Multiple Philippine institutions, including the Department of Foreign Affairs (DFA), the Palestinian Embassy in Manila, and the Philippine-Palestine Friendship Association (PFPA), have appealed for an immediate ceasefire in Gaza as famine conditions worsen for Palestinians.
In a statement on August 25, the DFA emphasized that Israel’s planned full military takeover of Gaza, restrictions on humanitarian aid, and attacks affecting civilians “aggravate an already dire humanitarian situation and further diminish prospects for a just, lasting, and comprehensive peace in the Middle East.”
“The Philippines therefore strongly calls on Israel to heed the ceasefire proposal as a crucial step to protect civilians and revive the path to peace,” the DFA’s statement concluded.
It can be recalled that the Philippines, alongside 148 countries, voted in favor of an “immediate, unconditional, and permanent” ceasefire between Israel and Palestine in a United Nations (UN) General Assembly on June 12
Echoing the DFA’s sentiment, the Palestinian Embassy in Manila endorsed the appeal, praising it as a “firm and principled” move addressing Gaza’s man-made famine and systematic attacks on civilians.
“The current crisis is not merely a serious humanitarian issue but also a political one, rooted in decades of occupation and oppression,” Palestinian Ambassador to the Philippines Mounir Y.K. Anastas asserted in a statement on August 27.
“As such, we urge the international community to support concrete measures such as arms embargoes, sanctions, and diplomatic pressure to ensure compliance with international law,” he added.

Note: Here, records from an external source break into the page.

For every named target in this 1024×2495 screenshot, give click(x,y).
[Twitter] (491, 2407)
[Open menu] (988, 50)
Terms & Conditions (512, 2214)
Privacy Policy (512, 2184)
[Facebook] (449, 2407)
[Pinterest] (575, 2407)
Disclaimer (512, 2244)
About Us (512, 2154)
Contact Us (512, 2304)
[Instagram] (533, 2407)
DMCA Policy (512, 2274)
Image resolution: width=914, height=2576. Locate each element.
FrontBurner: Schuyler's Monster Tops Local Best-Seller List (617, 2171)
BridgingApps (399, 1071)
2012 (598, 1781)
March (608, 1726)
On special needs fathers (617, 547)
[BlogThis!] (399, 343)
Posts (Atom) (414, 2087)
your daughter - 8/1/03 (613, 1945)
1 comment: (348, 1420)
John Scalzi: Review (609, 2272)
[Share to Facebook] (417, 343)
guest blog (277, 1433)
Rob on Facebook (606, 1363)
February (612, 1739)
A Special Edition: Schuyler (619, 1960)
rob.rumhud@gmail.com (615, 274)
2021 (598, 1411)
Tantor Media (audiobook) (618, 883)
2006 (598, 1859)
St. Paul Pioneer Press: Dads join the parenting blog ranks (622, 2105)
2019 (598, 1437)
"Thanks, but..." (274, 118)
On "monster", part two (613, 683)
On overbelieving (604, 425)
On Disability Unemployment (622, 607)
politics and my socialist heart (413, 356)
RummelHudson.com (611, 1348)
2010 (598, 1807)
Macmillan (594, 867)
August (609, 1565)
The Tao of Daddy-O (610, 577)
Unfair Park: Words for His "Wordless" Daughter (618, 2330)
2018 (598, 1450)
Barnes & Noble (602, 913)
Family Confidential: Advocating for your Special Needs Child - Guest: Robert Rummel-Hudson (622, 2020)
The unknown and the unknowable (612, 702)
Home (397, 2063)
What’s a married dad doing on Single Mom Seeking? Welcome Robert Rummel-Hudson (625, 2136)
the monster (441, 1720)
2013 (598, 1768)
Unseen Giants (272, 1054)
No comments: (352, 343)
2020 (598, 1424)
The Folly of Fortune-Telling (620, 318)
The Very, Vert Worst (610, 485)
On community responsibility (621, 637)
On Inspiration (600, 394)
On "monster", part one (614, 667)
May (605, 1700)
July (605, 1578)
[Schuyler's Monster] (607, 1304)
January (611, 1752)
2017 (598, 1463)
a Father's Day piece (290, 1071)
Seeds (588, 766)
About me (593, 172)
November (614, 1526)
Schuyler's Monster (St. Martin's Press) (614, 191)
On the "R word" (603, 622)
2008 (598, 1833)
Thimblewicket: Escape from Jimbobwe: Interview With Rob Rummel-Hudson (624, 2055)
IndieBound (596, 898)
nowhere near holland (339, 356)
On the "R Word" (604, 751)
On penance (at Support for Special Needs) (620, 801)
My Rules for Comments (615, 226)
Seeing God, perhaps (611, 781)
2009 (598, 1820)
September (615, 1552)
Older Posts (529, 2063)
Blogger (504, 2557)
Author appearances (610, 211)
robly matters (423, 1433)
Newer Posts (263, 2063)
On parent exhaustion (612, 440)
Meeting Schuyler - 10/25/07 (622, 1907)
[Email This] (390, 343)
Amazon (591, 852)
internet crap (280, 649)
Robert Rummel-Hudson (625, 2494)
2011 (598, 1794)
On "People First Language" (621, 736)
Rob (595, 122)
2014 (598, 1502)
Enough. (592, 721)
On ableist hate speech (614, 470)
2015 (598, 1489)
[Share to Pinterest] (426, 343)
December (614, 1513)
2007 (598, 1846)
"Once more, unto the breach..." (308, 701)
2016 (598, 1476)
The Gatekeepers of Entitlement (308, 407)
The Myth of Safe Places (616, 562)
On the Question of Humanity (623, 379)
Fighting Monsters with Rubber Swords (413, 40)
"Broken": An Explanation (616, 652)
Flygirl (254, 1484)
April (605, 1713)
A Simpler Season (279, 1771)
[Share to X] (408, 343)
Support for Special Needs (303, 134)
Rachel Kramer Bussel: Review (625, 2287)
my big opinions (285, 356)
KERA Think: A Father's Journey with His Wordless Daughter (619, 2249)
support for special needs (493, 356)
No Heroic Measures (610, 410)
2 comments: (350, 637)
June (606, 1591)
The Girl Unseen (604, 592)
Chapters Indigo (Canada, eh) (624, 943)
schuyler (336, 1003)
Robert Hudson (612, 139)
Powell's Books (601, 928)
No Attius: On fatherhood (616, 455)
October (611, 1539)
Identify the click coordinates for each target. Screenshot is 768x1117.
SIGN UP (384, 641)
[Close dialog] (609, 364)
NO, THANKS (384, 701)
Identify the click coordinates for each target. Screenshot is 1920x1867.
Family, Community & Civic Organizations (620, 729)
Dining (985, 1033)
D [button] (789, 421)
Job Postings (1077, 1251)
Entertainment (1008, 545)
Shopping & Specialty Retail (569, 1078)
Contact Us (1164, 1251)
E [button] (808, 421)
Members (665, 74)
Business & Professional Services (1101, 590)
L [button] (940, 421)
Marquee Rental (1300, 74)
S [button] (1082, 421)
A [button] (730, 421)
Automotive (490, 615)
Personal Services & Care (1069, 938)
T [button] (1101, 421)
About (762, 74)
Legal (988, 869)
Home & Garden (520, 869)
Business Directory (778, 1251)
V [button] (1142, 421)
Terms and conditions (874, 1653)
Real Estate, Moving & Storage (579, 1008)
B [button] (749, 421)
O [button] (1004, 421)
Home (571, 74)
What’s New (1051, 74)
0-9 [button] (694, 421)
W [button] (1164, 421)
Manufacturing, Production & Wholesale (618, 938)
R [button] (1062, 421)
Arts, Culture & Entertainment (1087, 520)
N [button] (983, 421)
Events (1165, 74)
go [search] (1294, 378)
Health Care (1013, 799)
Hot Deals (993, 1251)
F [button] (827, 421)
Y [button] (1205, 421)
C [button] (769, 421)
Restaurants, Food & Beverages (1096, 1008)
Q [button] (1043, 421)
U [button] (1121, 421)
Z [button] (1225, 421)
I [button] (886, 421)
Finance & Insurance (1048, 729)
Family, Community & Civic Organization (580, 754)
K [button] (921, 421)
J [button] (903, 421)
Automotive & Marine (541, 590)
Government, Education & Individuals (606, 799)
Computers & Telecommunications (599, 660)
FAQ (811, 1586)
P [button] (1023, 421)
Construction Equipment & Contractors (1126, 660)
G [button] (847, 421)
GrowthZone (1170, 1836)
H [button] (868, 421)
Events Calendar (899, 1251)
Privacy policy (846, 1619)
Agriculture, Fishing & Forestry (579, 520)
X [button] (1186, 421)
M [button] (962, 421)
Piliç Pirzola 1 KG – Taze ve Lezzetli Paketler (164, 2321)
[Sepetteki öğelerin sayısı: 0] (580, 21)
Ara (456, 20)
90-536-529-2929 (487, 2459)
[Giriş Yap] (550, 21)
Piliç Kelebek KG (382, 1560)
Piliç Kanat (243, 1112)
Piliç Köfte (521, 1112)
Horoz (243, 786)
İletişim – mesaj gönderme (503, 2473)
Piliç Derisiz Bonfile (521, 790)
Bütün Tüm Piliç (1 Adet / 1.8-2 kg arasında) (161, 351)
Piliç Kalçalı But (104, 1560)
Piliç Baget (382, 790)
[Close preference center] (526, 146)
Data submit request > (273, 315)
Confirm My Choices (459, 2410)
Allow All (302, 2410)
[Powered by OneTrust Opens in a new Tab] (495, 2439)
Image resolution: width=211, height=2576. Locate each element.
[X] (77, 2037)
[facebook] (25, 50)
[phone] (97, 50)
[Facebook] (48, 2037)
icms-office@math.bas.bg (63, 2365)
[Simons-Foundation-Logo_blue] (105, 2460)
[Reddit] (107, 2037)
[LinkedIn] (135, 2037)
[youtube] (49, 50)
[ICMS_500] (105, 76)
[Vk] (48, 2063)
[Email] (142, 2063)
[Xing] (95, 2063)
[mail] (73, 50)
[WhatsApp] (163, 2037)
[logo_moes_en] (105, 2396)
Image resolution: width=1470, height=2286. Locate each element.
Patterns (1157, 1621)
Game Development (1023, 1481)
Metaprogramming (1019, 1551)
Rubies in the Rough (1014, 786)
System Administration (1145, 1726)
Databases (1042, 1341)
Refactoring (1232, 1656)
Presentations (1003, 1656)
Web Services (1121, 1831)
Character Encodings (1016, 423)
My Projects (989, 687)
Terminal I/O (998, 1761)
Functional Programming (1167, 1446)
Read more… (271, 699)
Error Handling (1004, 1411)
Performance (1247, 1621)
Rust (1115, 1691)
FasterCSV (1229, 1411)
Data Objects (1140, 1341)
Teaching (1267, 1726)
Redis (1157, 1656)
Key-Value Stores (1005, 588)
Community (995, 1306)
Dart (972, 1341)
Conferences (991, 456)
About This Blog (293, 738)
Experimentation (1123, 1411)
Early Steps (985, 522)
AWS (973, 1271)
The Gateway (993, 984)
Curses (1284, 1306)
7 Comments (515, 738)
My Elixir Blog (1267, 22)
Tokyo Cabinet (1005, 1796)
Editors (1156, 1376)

In addition, the PFPA, in coordination with Bagong Alyansang Makabayan and other human rights advocate groups organized protests in the University of the Philippines – Diliman (UPD) campus on August 28, highlighting the escalating humanitarian crisis.
They called for aid in the widespread starvation and the targeting of civilian infrastructure while condemning Israel’s assault on Gaza as “a genocide enabled by global inaction.”
According to the Integrated Food Security Phase Classification’s (IPC) Famine Review Committee on Gaza published on August 22, over 500,000 Palestinians face catastrophic food insecurity and 313 starvation-related deaths, including 119 children as of writing.
IPC data further revealed all thresholds for a famine to be declared have been reached in Gaza: at least 1 in 5 households face an extreme shortage in their consumption of food; roughly 1 in 3 children or more are acutely malnourished; and at least 2 in every 10,000 people are dying daily because of outright starvation or the combination of malnutrition and disease.
Although Israel called for the IPC to retract its findings, deeming these “deeply flawed, unprofessional, and gravely missing the standards expected from an international body entrusted with such a serious responsibility,” all members of the UN Security Council barring the United States stood by the IPC’s report in a joint statement made on August 27.
According to an August 2025 report by research group Forensic Architecture, the Israeli military allegedly pushed for a “strategy of starvation” in Gaza through dismantling international civilian aid systems.
It further elaborated that with the US and Israel-backed Gaza Humanitarian Foundation (GHF), military-run aid stations distributed limited rations across four sites in active war zones.
Only limited dry staples are provided by the aid stations — lacking water, shelter, sanitation, and medical care previously given by the 400 UN-backed ration-distribution sites.
Usage of live ammunition as crowd control in the GHF stations have also been reported, causing more than 2,000 deaths since May 2025.
Famine conditions have now spread to Deir Al Balah and Khan Younis, with 640,000 people projected to face catastrophic hunger by September.